A note on ant colony maturity, ants tend to produce alates mostly if they have an abundance of high quality food regardless of size of the colony. While this can happen in captivity for a young colony in the wild a colony usually manages to obtain this threshold once they have a large work force and can stand up to intraspecific and interspecific competition and asserted themselves in their environment. What you would typically assume of a mature colony. And while this can happen early on in a younger colony in captivity the size of the colony would limit the alates reared to a few -far less then the hundreds or thousands a mature colony can produce.
In places that get winter some species rear their alates from overwintered larva (larva from the previous year), others will hibernate the queens and some will just rear it like any other larva during the spring or fall. The time larva are reared do not necessarily coincide with when the ants fly.

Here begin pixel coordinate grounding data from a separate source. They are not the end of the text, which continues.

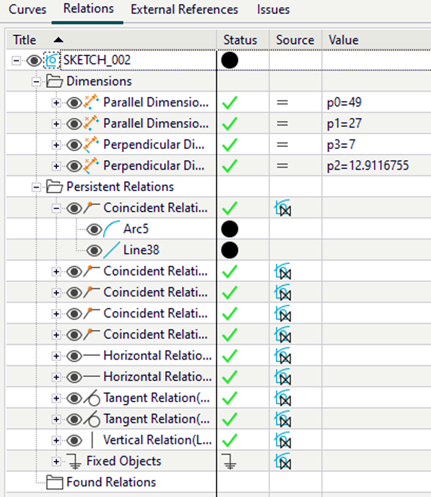Image resolution: width=431 pixels, height=497 pixels.
Task: Collapse the Persistent Relations folder
Action: 36,187
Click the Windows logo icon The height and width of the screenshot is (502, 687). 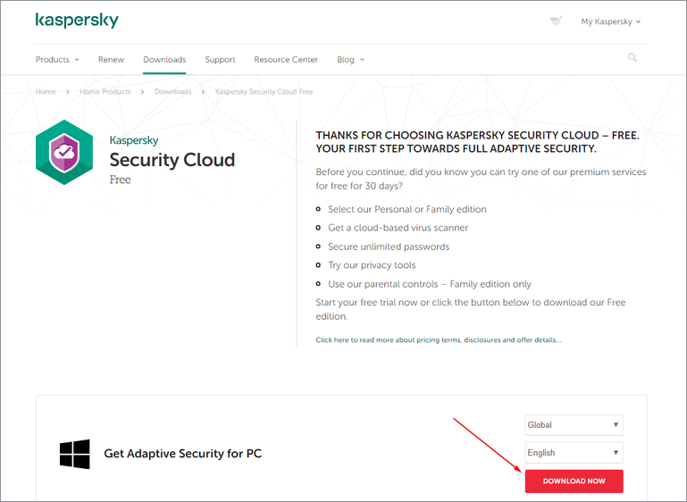click(x=74, y=454)
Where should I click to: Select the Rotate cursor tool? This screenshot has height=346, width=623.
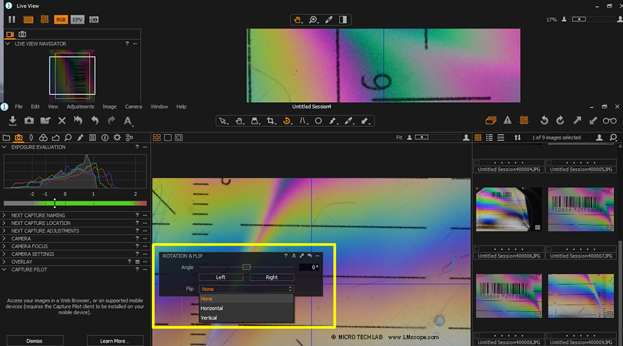[287, 121]
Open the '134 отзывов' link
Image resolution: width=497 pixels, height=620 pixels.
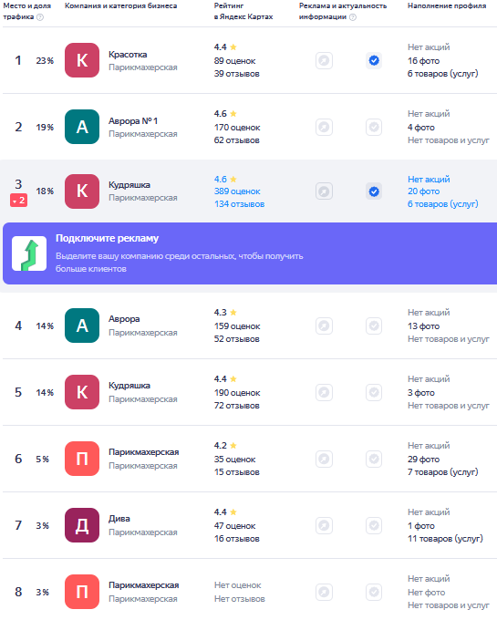[x=239, y=204]
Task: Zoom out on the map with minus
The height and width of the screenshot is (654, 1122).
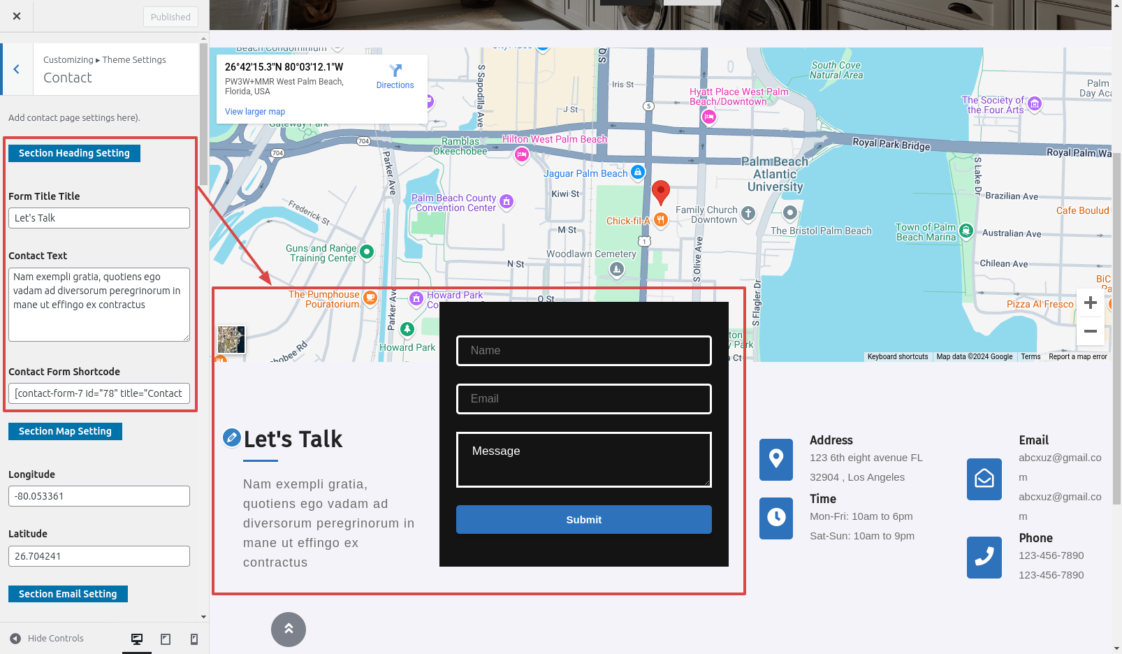Action: tap(1090, 331)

Additionally males often outnumber the females and in some species (Not sure how prevalent in ants as a whole) colonies either have a male or female bias. On the other hand some ants call for mates, which is when queens do not fly and instead sit at the nest entrance waiting for a male who is usually attracted by pheromones. Once mated she then flies to start a new colony. Some species can also inbreed with little apparent negative effect.
There are also ants that do not disperse via flight, sometimes they loose their wings all together (usually referred to as ergatoid) or are brachypterous (have tiny nonfunctional wings). A worker that has fully functional reproductive capabilities and otherwise acts and behaves like a queen is referred to as a gamergate. Some ants are also known to produce intercastes (ants that are in between worker and queen). Another oddity is in the case of Cardiocondyla males are wingless and worker like and will kill other males within the nest to stay as the sole mating male.
Edited by LC3, April 21 2018 - 10:01 PM.